Dit onderzoek is gesteund op de bij het aanvraagdossier gevoegde stukken alsook op elk nodig geacht onderzoek ter plaatse.
Van dit onderzoek wordt een verslag opgesteld dat binnen de zestig dagen na ontvangst van het dossier aan de Administratie wordt overgemaakt.
De in het vorig lid bedoelde termijn kan, in het belang van het onderzoek, verlengd worden met dertig dagen.
Ingeval van een gunstig verslag van onderzoek wordt de aanvrager geacht te beschikken over voldoende technische en organisatorische bekwaamheden op het gebied waarop de aanvraag betrekking heeft.

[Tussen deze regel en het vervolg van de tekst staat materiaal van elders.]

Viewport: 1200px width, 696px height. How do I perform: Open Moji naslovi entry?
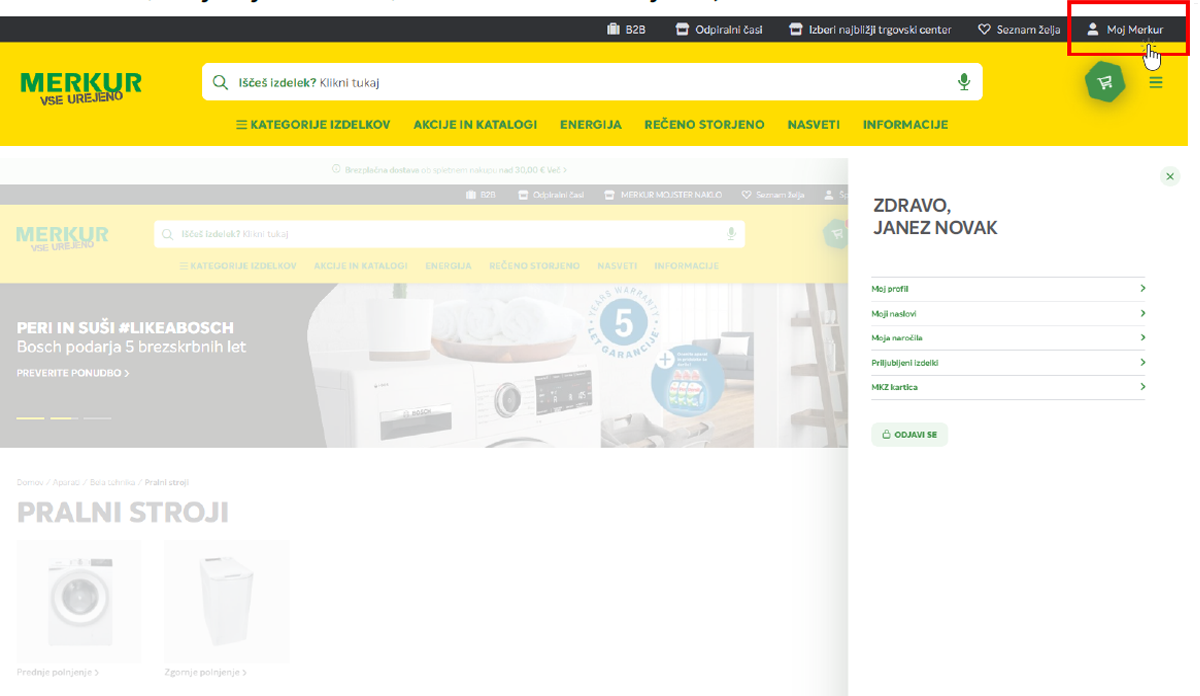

Art. 8.De aanvrager is ertoe gehouden vrije toegang te verlenen tot zijn lokalen aan de ambtenaren die belast zijn met het onderzoek en hen alle documenten en gegevens ter beschikking te stellen die nodig zijn voor het uitvoeren van hun opdracht.
Art. 9.De Administratie brengt binnen een termijn van dertig dagen vanaf de ontvangst van het verslag van onderzoek, advies uit over de aanvraag bij de Minister.
Art. 10.Wanneer de Administratie een advies verstrekt waarin wordt voorgesteld op de aanvraag tot erkenning niet in te gaan, stelt zij de Minister en de aanvrager hiervan in kennis; de kennisgeving aan de aanvrager verloopt volgens de regels bepaald in artikel 11, derde en vierde lid.
De aanvrager kan binnen een termijn van dertig dagen vanaf de kennisgeving van dit advies zijn bezwaren meedelen aan de Minister.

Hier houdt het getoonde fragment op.